In short, the modern smartphone, epitomised by Nokia's N8, E7, C7, etc., can be chucked in a handbag or pocket with keys and coins and general day to day detritus and there's more chance of the phone scratching the other objects than the other way around. I was listening to a UK podcast the other day where a guy was being particularly ignorant by claiming that the Gorilla glass on the camera exterior on the N8 was scratched just by sliding the phone on a restaurant table.

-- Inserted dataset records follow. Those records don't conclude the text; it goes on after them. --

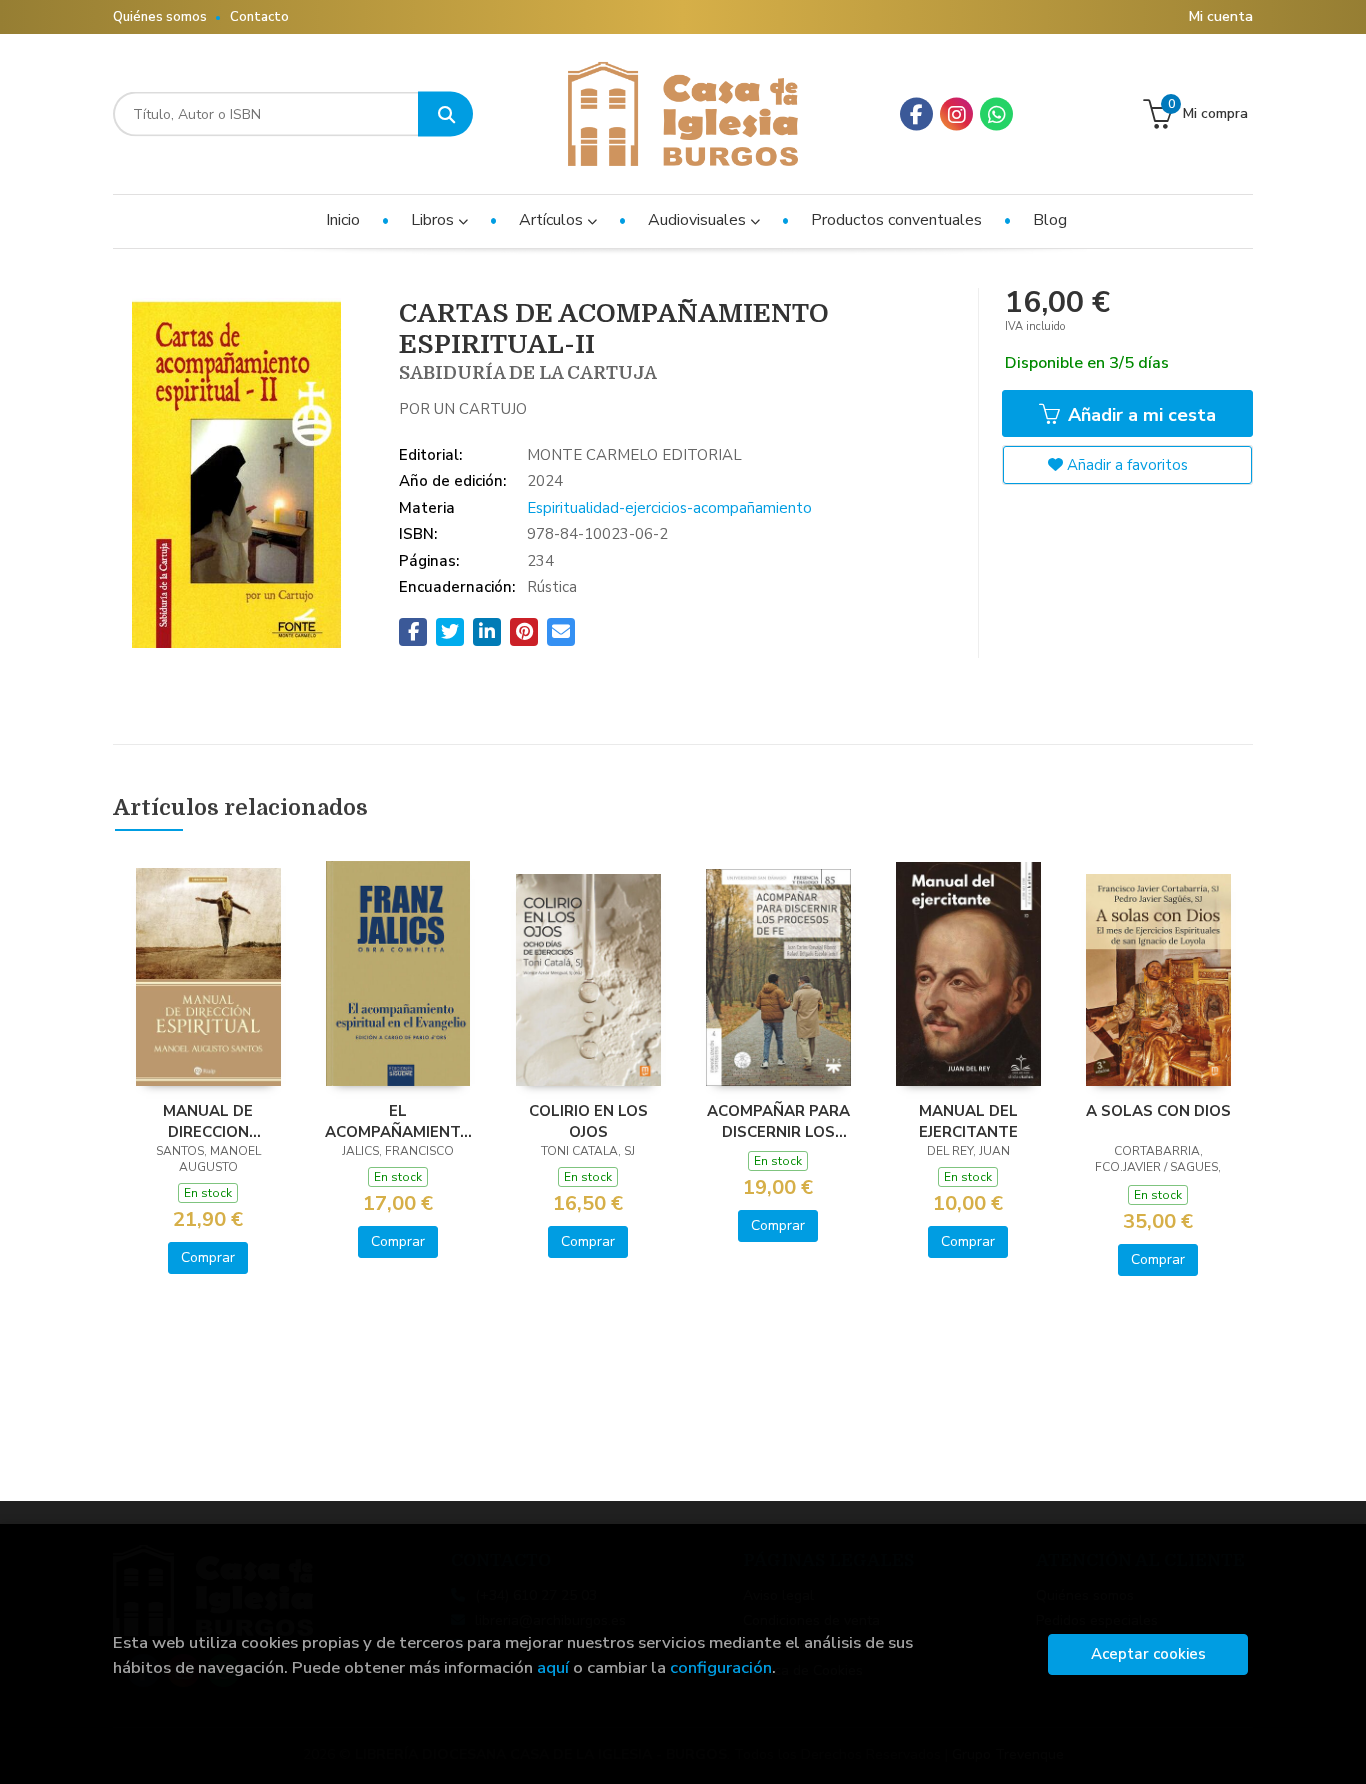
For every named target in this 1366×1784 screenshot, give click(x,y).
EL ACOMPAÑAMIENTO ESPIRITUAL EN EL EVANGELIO (398, 1121)
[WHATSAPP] (996, 114)
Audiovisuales (699, 220)
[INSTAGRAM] (956, 114)
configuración (721, 1667)
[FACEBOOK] (916, 114)
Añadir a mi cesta (1139, 415)
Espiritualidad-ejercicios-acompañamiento (669, 508)
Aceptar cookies (1148, 1654)
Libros (434, 220)
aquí (553, 1667)
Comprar (208, 1257)
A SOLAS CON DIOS (1158, 1111)
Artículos (553, 220)
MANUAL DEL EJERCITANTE (968, 1121)
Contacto (259, 17)
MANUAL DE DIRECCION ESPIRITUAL (208, 1121)
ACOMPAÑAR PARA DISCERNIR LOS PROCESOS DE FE (778, 1121)
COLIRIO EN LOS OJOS (588, 1121)
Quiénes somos (160, 17)
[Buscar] (445, 114)
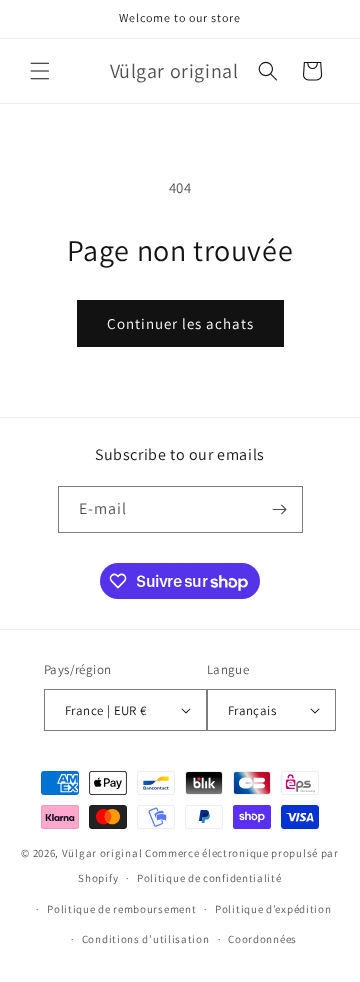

Firstly, the glass is slightly recessed, so this is physically impossible, and secondly, the glass is much harder than the table - if I were him, I'd have been apologising to the restaurant owner and making sure the table hadn't been damaged...
It's hard to see where touchscreens can go from here. They're now accurate enough for manipulating even high resolution displays under the glass. They're just about indestructible. ClearBlack Display and anti-reflective filters (and similar) under the glass mean that contrast is now good, even in sunlight. Yes, displays will continue to get larger - or at least fill in the continuum between a 2.4"-screened pocket phone, a 4"-screened smartphone and a 7"-screened tablet, but technology-wise and certainly touch-wise, touchscreens are now fully mature.
As hinted in my opening paragraph, the rest is up to the programmers 'behind the glass', the people who create the objects and elements that get displayed and manipulated. That's where there's still magic to be created.
Of course, show a modern smartphone (say, an N8 or iPhone 4) to a Psion or PalmPilot user back in 1998 and the super-robust, super-sensitive, super-high contrast screen would seem like magic, proving again Arthur C Clarke's third law!